Problem
Of the material below, only the lines from the line containing "The height and width of the screenshot is (200, 320)." down to the line containing "Given: Toggle the head part in the body map" belong in the answer, written out exactly.
-=-=-
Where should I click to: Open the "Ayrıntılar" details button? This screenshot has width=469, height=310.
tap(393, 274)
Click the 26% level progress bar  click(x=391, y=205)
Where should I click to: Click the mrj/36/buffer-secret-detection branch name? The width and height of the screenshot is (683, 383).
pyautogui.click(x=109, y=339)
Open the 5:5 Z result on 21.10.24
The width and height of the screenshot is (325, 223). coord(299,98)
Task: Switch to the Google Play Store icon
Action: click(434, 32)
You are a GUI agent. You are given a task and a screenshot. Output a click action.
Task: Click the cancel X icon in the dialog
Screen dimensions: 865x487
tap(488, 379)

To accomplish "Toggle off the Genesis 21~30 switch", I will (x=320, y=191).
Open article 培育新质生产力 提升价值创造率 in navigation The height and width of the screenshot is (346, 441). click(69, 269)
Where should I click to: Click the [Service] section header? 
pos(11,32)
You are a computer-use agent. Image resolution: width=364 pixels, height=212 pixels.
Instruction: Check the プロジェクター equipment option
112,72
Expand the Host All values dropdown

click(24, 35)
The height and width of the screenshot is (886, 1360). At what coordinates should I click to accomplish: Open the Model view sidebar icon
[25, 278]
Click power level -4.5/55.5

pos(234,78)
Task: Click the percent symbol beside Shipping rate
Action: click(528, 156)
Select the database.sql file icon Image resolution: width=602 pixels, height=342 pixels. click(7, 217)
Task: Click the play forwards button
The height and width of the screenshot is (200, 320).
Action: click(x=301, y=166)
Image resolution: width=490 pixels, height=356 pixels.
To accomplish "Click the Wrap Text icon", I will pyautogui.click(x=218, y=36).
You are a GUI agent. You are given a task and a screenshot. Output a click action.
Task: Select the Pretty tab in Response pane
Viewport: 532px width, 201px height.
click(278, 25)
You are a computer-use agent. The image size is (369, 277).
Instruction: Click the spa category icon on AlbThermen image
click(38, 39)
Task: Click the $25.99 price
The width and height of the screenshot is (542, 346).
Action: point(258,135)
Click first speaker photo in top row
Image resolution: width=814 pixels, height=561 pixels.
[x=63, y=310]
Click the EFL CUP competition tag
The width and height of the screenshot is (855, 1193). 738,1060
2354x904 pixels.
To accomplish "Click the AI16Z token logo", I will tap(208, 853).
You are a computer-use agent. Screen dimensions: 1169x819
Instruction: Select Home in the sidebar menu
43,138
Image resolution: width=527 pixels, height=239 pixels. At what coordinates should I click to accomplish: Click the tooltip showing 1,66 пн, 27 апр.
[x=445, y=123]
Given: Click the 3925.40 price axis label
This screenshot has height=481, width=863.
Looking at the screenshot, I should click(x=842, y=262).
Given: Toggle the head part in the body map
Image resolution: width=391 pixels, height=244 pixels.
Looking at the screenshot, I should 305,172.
-=-=-
The answer
The height and width of the screenshot is (200, 320).
Action: click(x=301, y=166)
Image resolution: width=490 pixels, height=356 pixels.
To accomplish "Click the Wrap Text icon", I will pyautogui.click(x=218, y=36).
You are a GUI agent. You are given a task and a screenshot. Output a click action.
Task: Select the Pretty tab in Response pane
Viewport: 532px width, 201px height.
click(278, 25)
You are a computer-use agent. The image size is (369, 277).
Instruction: Click the spa category icon on AlbThermen image
click(38, 39)
Task: Click the $25.99 price
The width and height of the screenshot is (542, 346).
Action: point(258,135)
Click first speaker photo in top row
Image resolution: width=814 pixels, height=561 pixels.
[x=63, y=310]
Click the EFL CUP competition tag
The width and height of the screenshot is (855, 1193). 738,1060
2354x904 pixels.
To accomplish "Click the AI16Z token logo", I will tap(208, 853).
You are a computer-use agent. Screen dimensions: 1169x819
Instruction: Select Home in the sidebar menu
43,138
Image resolution: width=527 pixels, height=239 pixels. At what coordinates should I click to accomplish: Click the tooltip showing 1,66 пн, 27 апр.
[x=445, y=123]
Given: Click the 3925.40 price axis label
This screenshot has height=481, width=863.
Looking at the screenshot, I should click(x=842, y=262).
Given: Toggle the head part in the body map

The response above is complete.